As the number went through its normal revisions, it was downgraded in last month's report from the preliminary (first pass) number to a growth of only 2.8%. Not nearly as exciting as the 3.5% that had caught everyone's eye the month before, but still an acceptable growth number.
Yesterday morning, the final take on that 3rd Quarter GDP number was announced and it was reported at an abysmal 2.2% (Click to See Full Story: "US third-quarter growth revised down to 2.2%").
To put it into perspective, we have a population growth that is about the same as that 2.2% in GDP growth. So, in theory, the growth in GDP is only keeping up with population growth. Since domestic output or production directly correlates to jobs and job creation, at best, we're only adding enough jobs to cover the new workers who are being added. That, in turn, means that we are not creating any new jobs for those millions of unemployed -- that 10 percent of us who are completely without jobs.
In the last two years, our economy has shed more than 14 million jobs.

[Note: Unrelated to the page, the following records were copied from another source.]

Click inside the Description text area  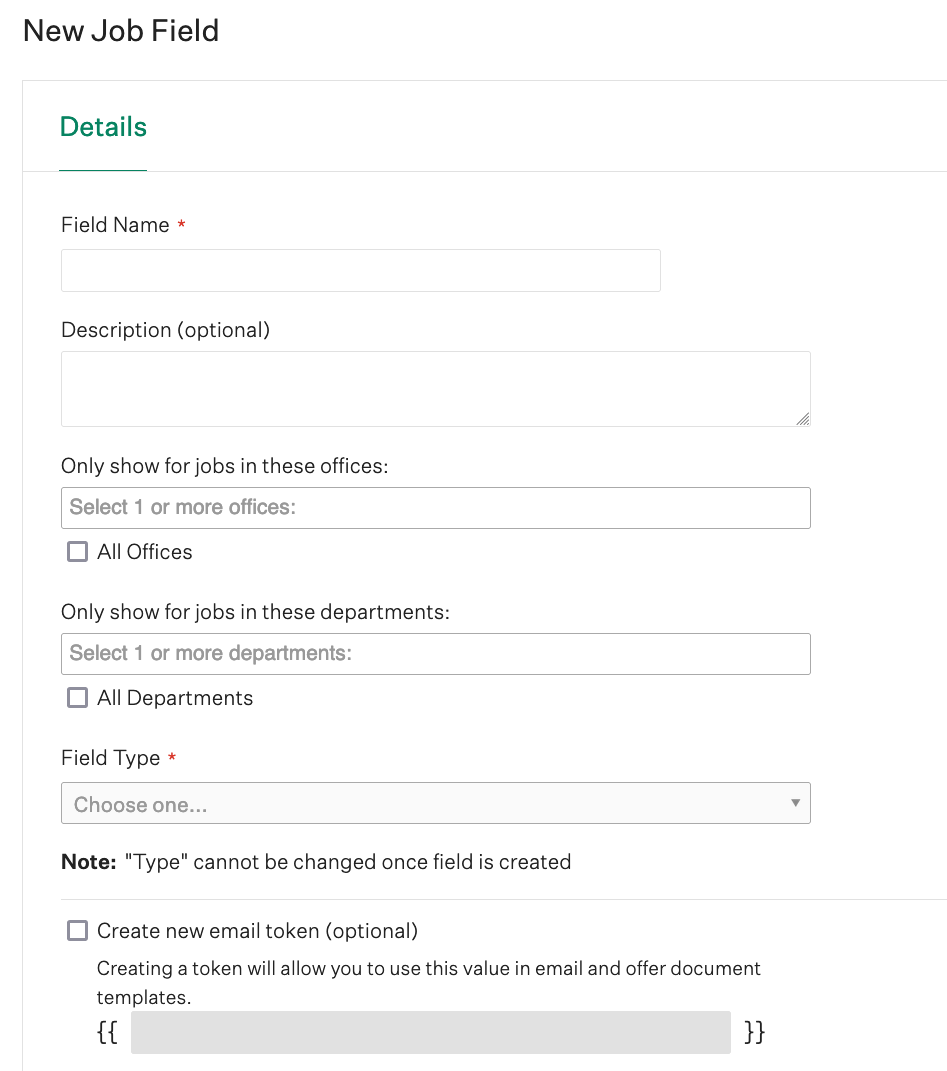[x=436, y=388]
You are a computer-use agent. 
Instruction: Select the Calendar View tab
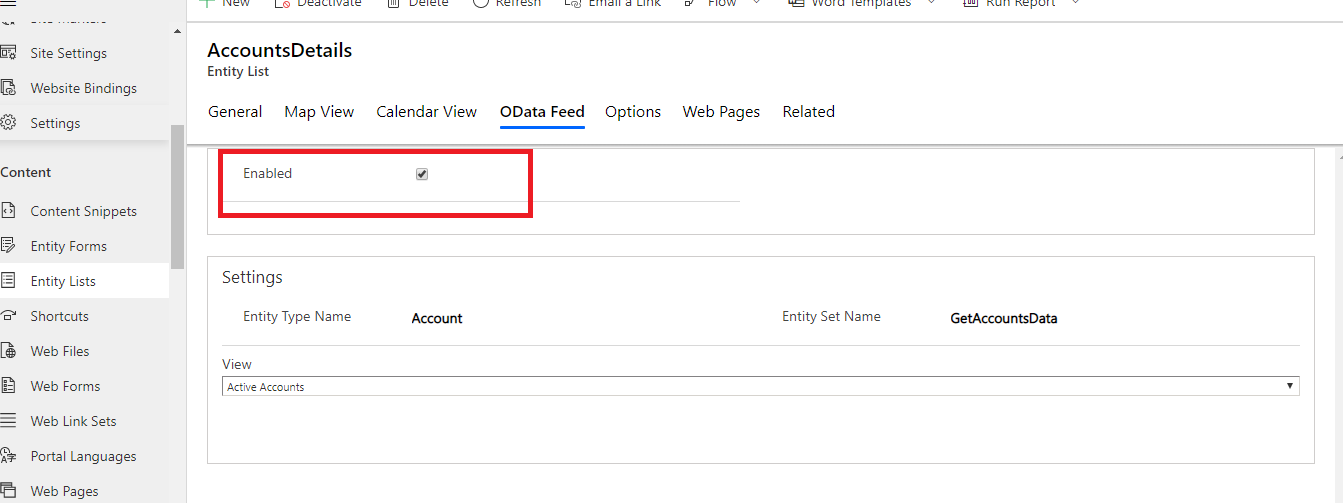pyautogui.click(x=426, y=112)

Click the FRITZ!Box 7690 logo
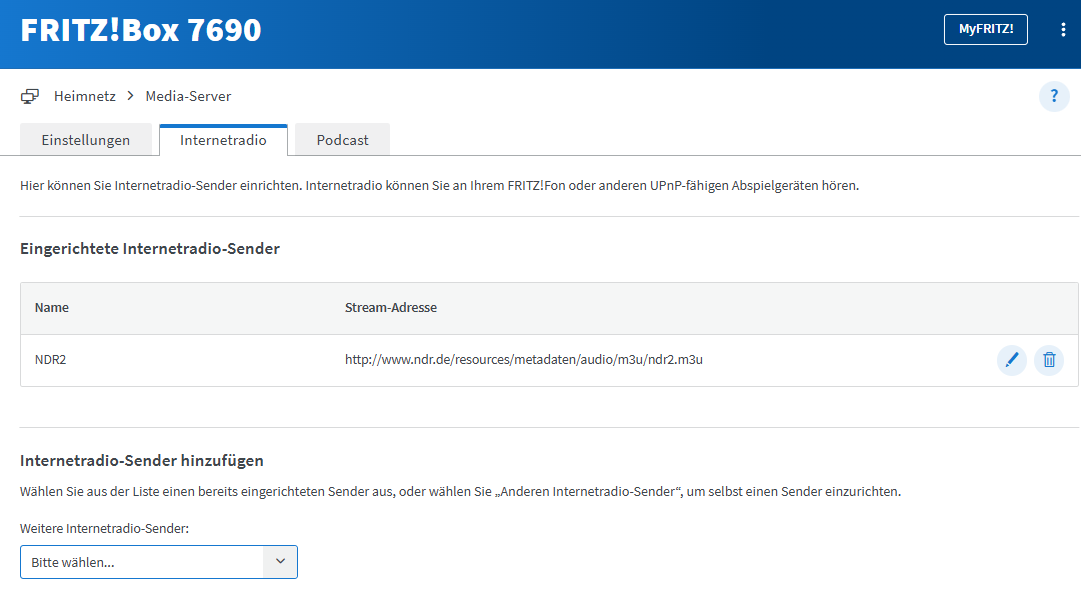[x=141, y=30]
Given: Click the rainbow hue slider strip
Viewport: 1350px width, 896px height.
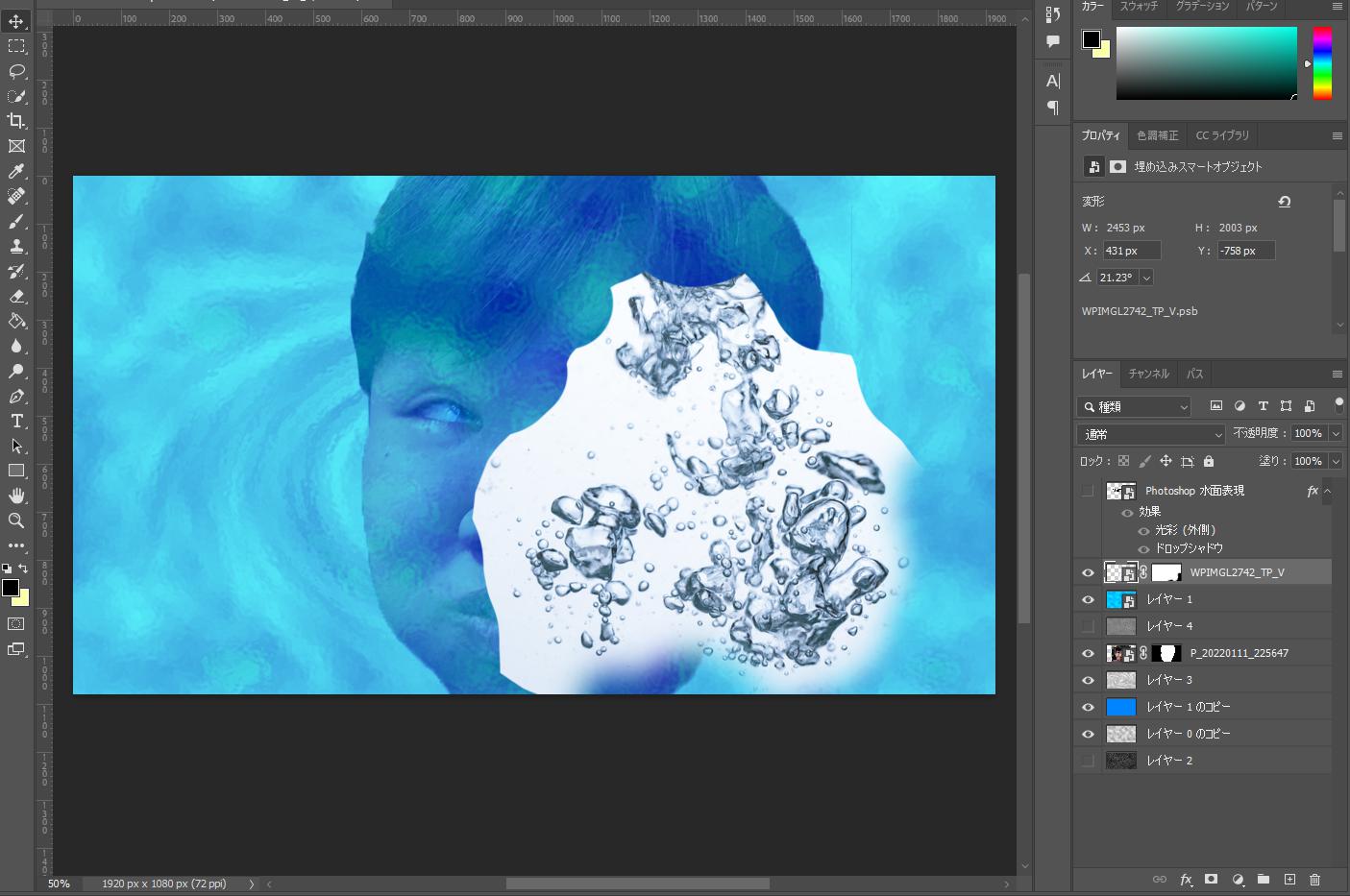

We need substantial GDP growth to get all those people back to work. If we continue at this 2.2 percent rate, people could be out of work for years. If we achieve an annualized 3% growth per quarter next year, it may take as long as 3 to 4 years before those 14 million get back to work. At a 3.5% GDP growth -- it may be 2.5 to 3 years to get back to where we were in 2007.
This is why most economists are projecting a long period of time before our currently high unemployment rates finally disappear into a normal 5 or 6 percent. And, for sure, 2.2% GDP growth isn't cutting anything. We are literally stuck in neutral.
Lastly, in October I said this when the original 3.5% number was released: "I personally think that this 3.5% rise in GDP is extremely overstated..." We know know that it was overstated; and, overstated by almost 70%. I went on to say that I thought the next quarter might only see a 1% rise because, for a lot of reasons, the Third Quarter GDP was being artificially driven by government programs that would dry up. I am still holding to that belief.